1940年夏、カウナス領事館の門前に数百人のユダヤ人難民が押し寄せます。彼らは、日本経由で中立国への脱出を懇願しました。しかし、外務省の厳格なビザ規定では、資金証明や最終目的地の保証が必要で、難民たちはこれを満たせませんでした。杉原は当初、規定を守ろうとしましたが、難民たちの絶望的な表情を見て心が揺らぎます。夜通し手書きでビザを記入し、家族総出で作業を続けました。結果、7月から8月29日までのわずか2ヶ月で、2139通の通過査証を発給。実際の救出者は家族を含む約6000人に上ります。
これらのビザは、難民たちが日本(当時の中立国)を通ってフィリピンや上海へ逃れる命綱となりました。
この行為は、同僚の根井三郎(在スウェーデン日本大使館員)と連携し、根井がスウェーデン経由のルートを確保した点も重要です。根井は「命のビザ」の「影の英雄」と呼ばれ、杉原の決断を支えました。 しかし、杉原の行動は上司の命令に反するものでした。1941年、領事館閉鎖後、彼は日本に帰国。戦後、外務省から「過度な人道主義」を理由に懲戒免職処分を受け、商社員として苦しい生活を強いられます。妻の瀬子さんとの苦労は、家族の絆の証です。
戦後、杉原の功績は徐々に明らかになります。1960年代、救われたユダヤ人たちが彼を探し始め、1968年、イスラエル大使館から連絡。ニシュリ氏らサバイバーとの再会は、28年ぶりの感動の瞬間でした。
1985年、杉原はイスラエルから「諸国民の正義」の称号を授与され、死の直前まで感謝の手紙を受け取り続けました。没後、岐阜県八百津町に杉原千畝記念館が建立され、ユネスコの「世界の記憶」に登録。毎年、彼の誕生日には世界中から追悼の声が寄せられます。

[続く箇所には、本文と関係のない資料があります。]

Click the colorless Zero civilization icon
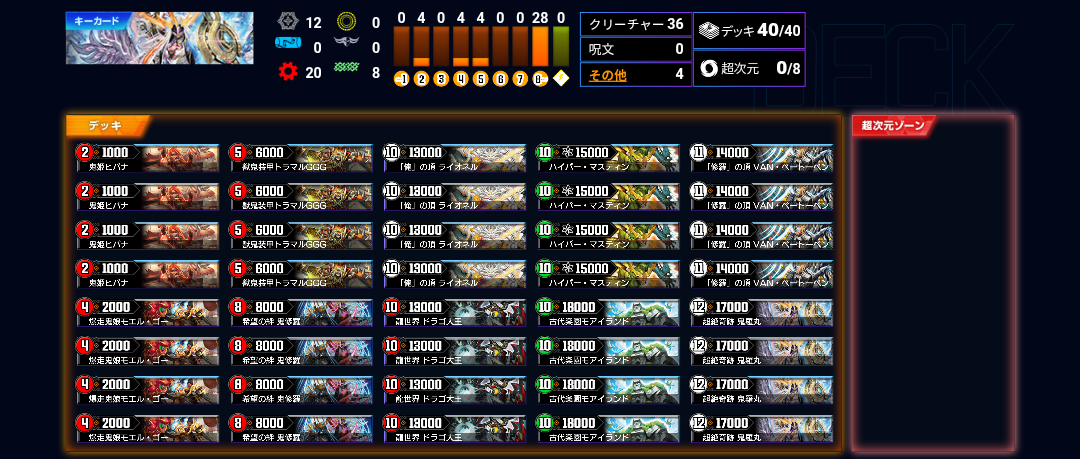Viewport: 1080px width, 459px height. click(287, 22)
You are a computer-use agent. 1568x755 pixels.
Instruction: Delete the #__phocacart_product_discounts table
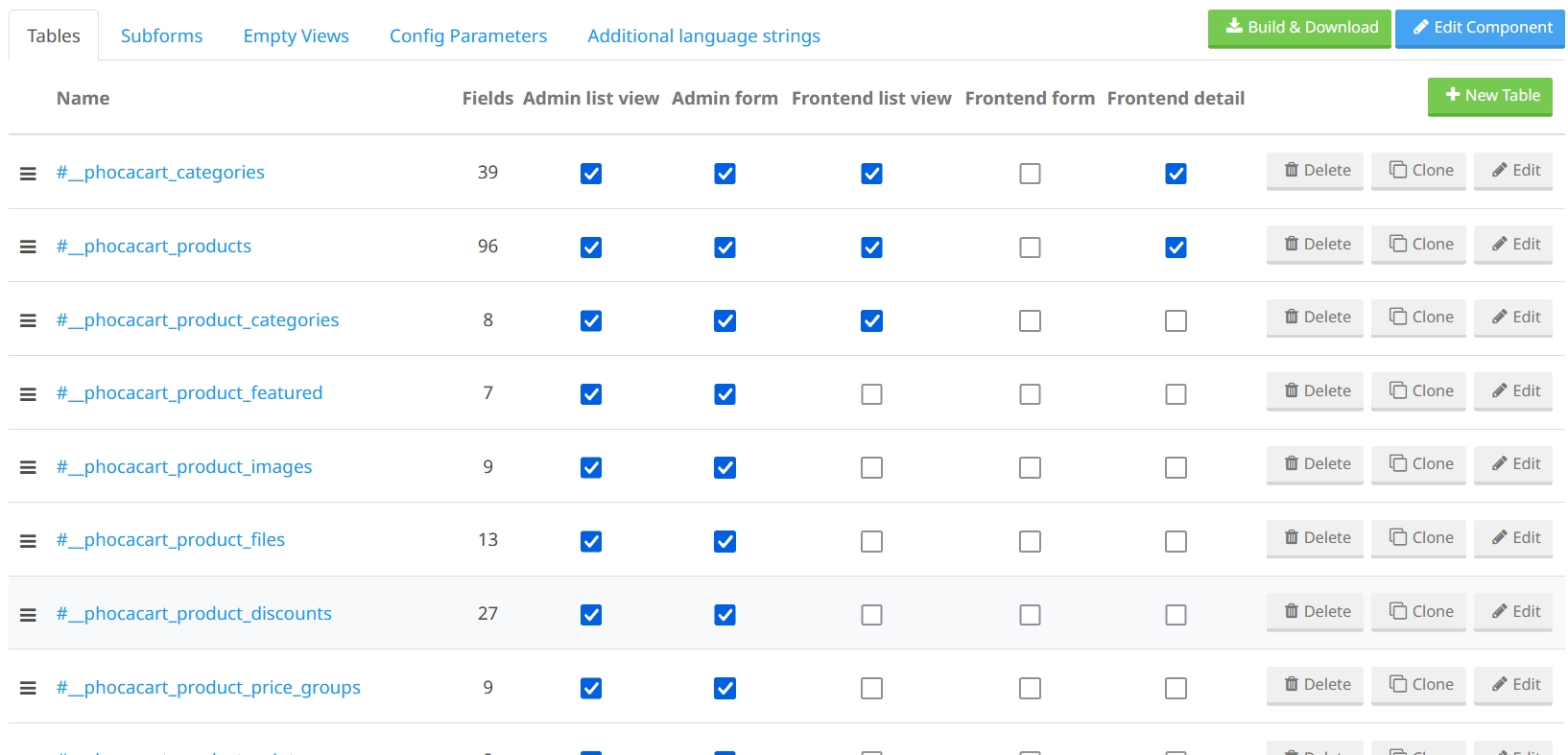(1314, 612)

杉原の言葉「私は自分の良心に従っただけ」は、官僚のジレンマを超えた人間性の象徴です。彼のビザは、単なる紙切れではなく、数千の命と未来を繋いだのです。

<II. 1948年のイスラエル建国:ディアスポラの終わりと新たな始まり>
ユダヤ人の歴史は、古代の王国興亡以来、2000年にわたる離散の時代でした。19世紀末、反ユダヤ主義の高まりとシオニズム運動(テオドール・ヘルツルらによる帰還主義)が、ユダヤ人国家樹立の夢を育てます。第一次世界大戦後、英国の委任統治下のパレスチナにユダヤ人移民が増加。1930年代のナチス台頭で、ホロコーストが600万人のユダヤ人を絶滅の危機に追い込みました。ここで杉原の功績が光ります。彼が救った難民の多くが、戦後パレスチナに移住し、建国に貢献したのです。

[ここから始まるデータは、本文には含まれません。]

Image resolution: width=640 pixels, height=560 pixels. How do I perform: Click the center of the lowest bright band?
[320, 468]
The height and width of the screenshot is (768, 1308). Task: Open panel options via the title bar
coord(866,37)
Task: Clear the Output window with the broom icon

1947年11月29日、国連総会でパレスチナ分割決議(第181号)が採択。パレスチナをユダヤ国家(56%の土地)とアラブ国家(43%)、エルサレムを国際管理地とする案でした。ユダヤ側はこれを歓迎しましたが、アラブ側は不平等として拒否。1948年5月14日、英国委任統治終了の前夜、テルアビブの博物館でダヴィド・ベン=グリオンが独立宣言。「我々はイスラエル国家を宣言する」との言葉が、無線で世界に届けられました。米国トルーマン大統領が即時承認し、ソ連も支持。こうして、ユダヤ人の母国が誕生しました。
しかし、喜びは束の間。翌5月15日、エジプト、ヨルダン、シリア、イラク、レバノンのアラブ連合軍が侵攻し、第一次中東戦争(パレスチナ戦争)が勃発。イスラエル側は人口わずか60万人、軍事力も劣勢でしたが、ホガナ(ユダヤ人地下組織)の結束と志願兵で応戦。戦いは1949年まで続き、イスラエルは国連案より広い領土(78%)を確保しました。一方、パレスチナ側では70万人以上のアラブ人が難民となり、村々が破壊された「ナクバ(大惨事)」として記憶されます。

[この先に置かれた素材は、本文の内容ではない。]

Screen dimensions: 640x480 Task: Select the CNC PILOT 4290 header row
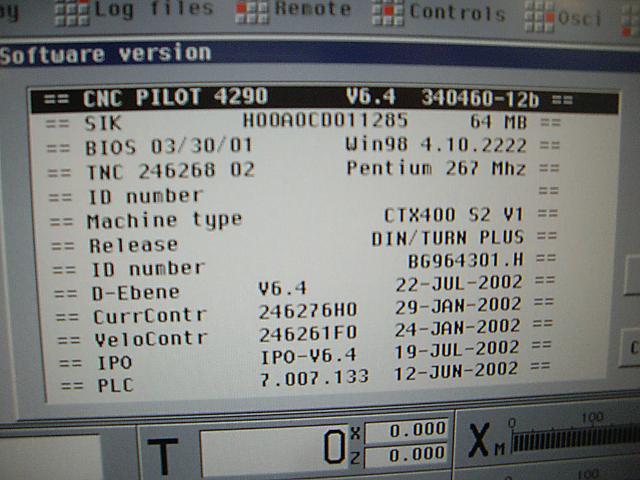(x=310, y=98)
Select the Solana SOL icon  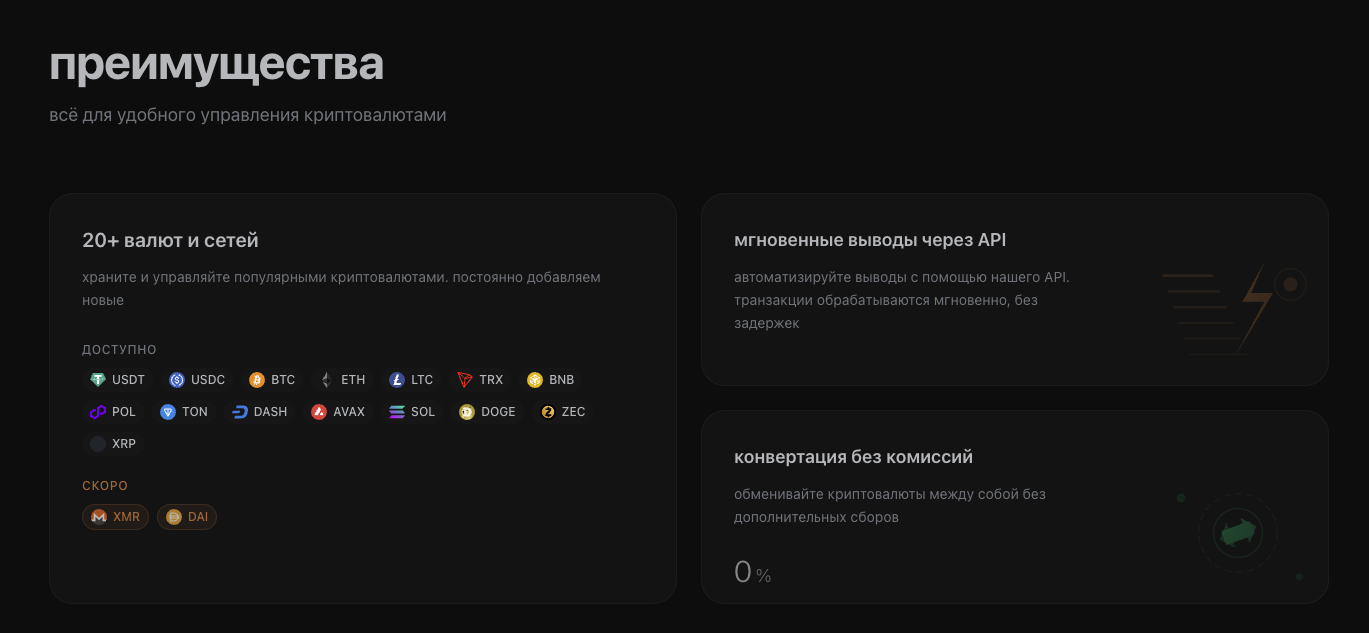tap(397, 412)
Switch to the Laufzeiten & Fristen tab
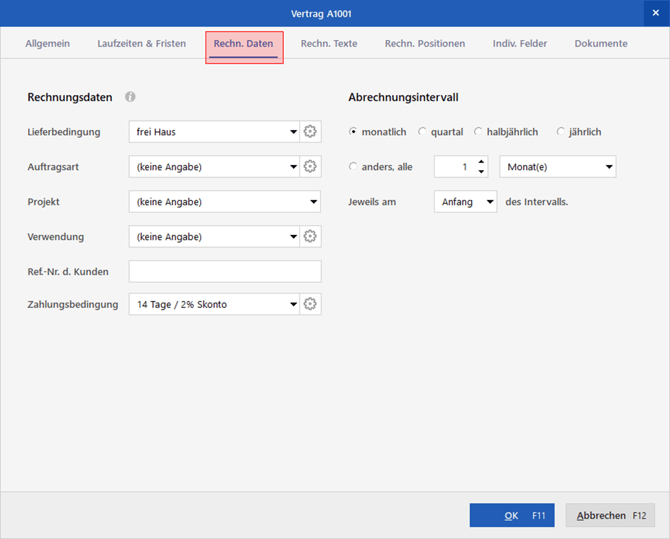 (141, 44)
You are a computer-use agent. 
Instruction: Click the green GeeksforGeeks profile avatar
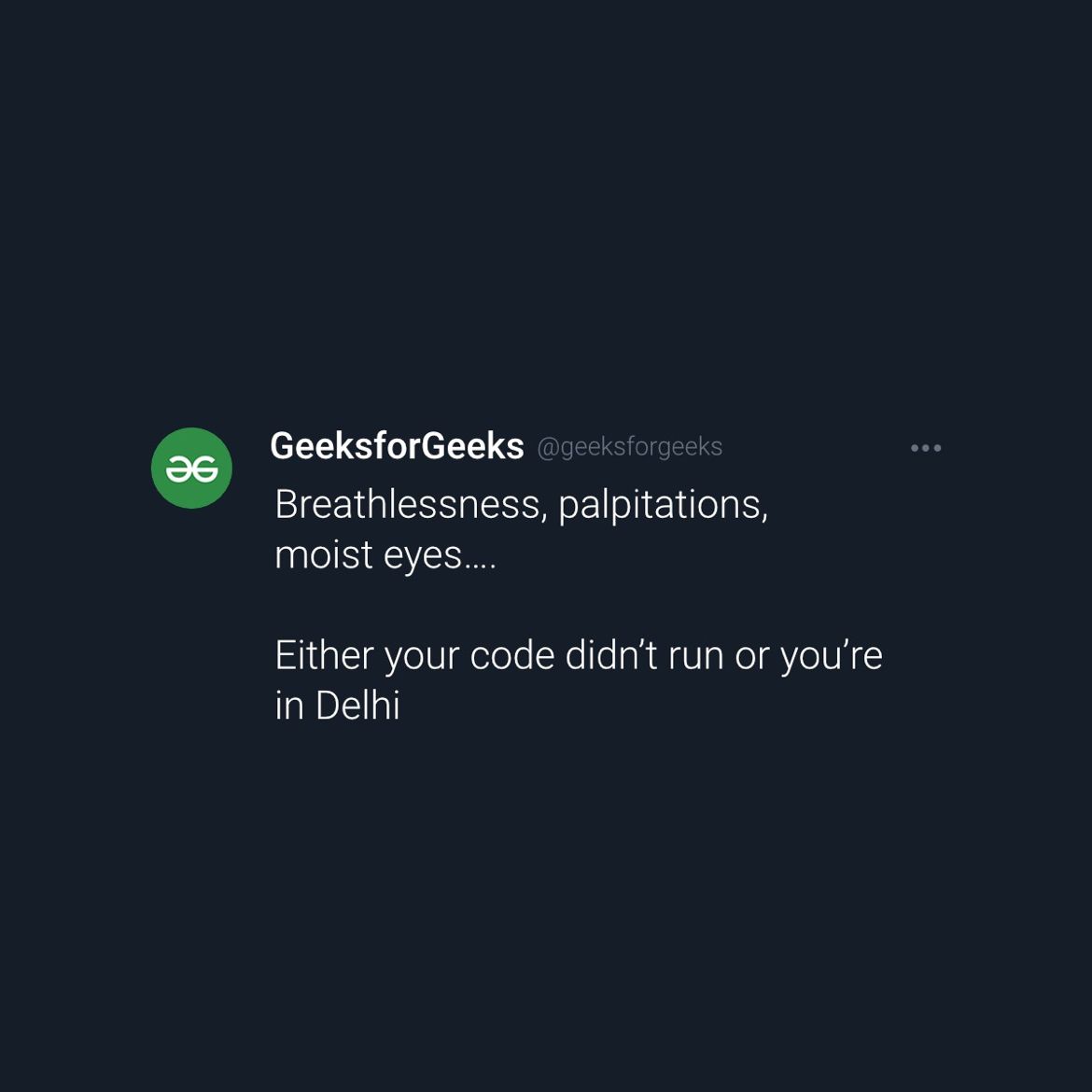[x=191, y=468]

この戦争は、イスラエルにとっては生存の勝利ですが、パレスチナ人にとっては故郷喪失の悲劇。今日の紛争の原点です。
建国直後、イスラエルは「移民の吸収」を国家目標に掲げました。1948年から1951年までに、ヨーロッパやアラブ諸国から70万人のユダヤ人が流入。ホロコースト生存者や杉原ビザのサバイバーも加わり、人口が倍増。ベン=グリオン首相の下、キブツ(集団農場)で砂漠を灌漑し、経済基盤を築きました。1949年の停戦協定で、ヨルダンが西岸・東エルサレムを、エジプトがガザを支配しましたが、イスラエルは国連加盟(1949年)を果たし、国際的に認められました。
イスラエル建国は、シオニズムの結実ですが、ホロコーストの教訓が基盤です。ユダヤ人は「二度と無防備にならない」と誓い、軍事・教育・科学に注力。今日の「スタートアップ国家」の原型がここにあります。

<III. 二つの奇跡の交差点:杉原千畝とイスラエルの絆>
杉原千畝の功績は、イスラエル建国と深く結びつきます。彼が救った「スギハラ・サバイバー」たちは、ビザで日本に到着後、上海や神戸で一時避難。戦後、多くの者がパレスチナに移住し、建国運動に貢献しました。例えば、杉原ビザで逃れたユダヤ人たちは、ホガナに参加し、独立戦争で戦いました。敦賀港に上陸した難民の末裔は、現在もイスラエルで活躍。在イスラエル日本大使館との交流も盛んです。
1968年の再会は象徴的。イスラエル大使館が杉原を探し、ニシュリ氏らが東京で面会。杉原は「私はただ、人としてやっただけ」と謙遜しましたが、サバイバーたちは涙を流しました。翌年、イスラエル宗教大臣バルハフティク氏(ビザ受給者)と会談。杉原のビザが「命の橋」だったのです。
1985年の表彰式では、ヤド・バシェム(ホロコースト記念館)で「諸国民の正義」のメダルが授与。杉原の墓は、岐阜で今も花が供えられます。

<Ⅳ.良心の炎が灯す未来>
杉原千畝の「命のビザ」は、ホロコーストの闇を照らし、1948年のイスラエル建国はユダヤ人の再生を告げました。迫害からの脱出と国家樹立という、希望の連鎖です。しかし、建国はパレスチナのナクバ(大惨事)も生み、今日の紛争を残しました。杉原の教え「人道は国境を超える」は、今も中東和平の鍵。岐阜の記念館を訪れ、テルアビブの街を歩けば、その遺産を感じられます。私たちは、歴史から学び、差別のない世界を築いてゆきましょう。